Passage provided:
________________________

High-performance MCP server for log analysis. Give Claude the ability to analyze massive log files with SIMD-accelerated parsing. 5-50x faster than awk for aggregations.
Forensic Log MCP Server
A high-performance Model Context Protocol (MCP) server for log analysis, powered by Polars and custom SIMD-accelerated parsers.
Give Claude the ability to analyze massive log files (gigabytes of data) that would never fit in its context window.
Features
- Fast Aggregations: 5-50x faster than awk on GROUP BY operations
- SIMD-Accelerated: Custom parsers using
memchrfor structured queries - Multi-Format: Apache, Nginx, Syslog, JSON Lines, CSV/TSV
- Streaming: Handles files larger than RAM via lazy evaluation
- AI-Native: Designed for Claude integration via MCP protocol
Performance
MCP excels at aggregation queries on large files (1M lines, 125MB Apache log):
| Operation | awk | MCP | Speedup | |-----------|-----|-----|---------| | Group by IP | 0.26s | 0.048s | 5x faster | | Group by method | 1.31s | 0.047s | 28x faster | | Group by user_agent | 2.40s | 0.049s | 50x faster | | Group by referer | 1.14s | 0.046s | 25x faster | | Sum size | 0.37s | 0.047s | 8x faster | | JSON group by (vs jq) | 1.65s | 0.16s | 11x faster |
Honest Assessment:
- MCP dominates GROUP BY/aggregation queries (5-50x faster)

________________________

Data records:
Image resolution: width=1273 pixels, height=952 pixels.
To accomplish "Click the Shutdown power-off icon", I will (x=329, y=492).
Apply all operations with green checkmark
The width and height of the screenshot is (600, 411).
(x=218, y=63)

________________________

Repeat the part of the log analysis server page that begins at the words "High-performance MCP server" and stops after "its context window.", word for word. This material plays no part in what is asked here.

High-performance MCP server for log analysis. Give Claude the ability to analyze massive log files with SIMD-accelerated parsing. 5-50x faster than awk for aggregations.
Forensic Log MCP Server
A high-performance Model Context Protocol (MCP) server for log analysis, powered by Polars and custom SIMD-accelerated parsers.
Give Claude the ability to analyze massive log files (gigabytes of data) that would never fit in its context window.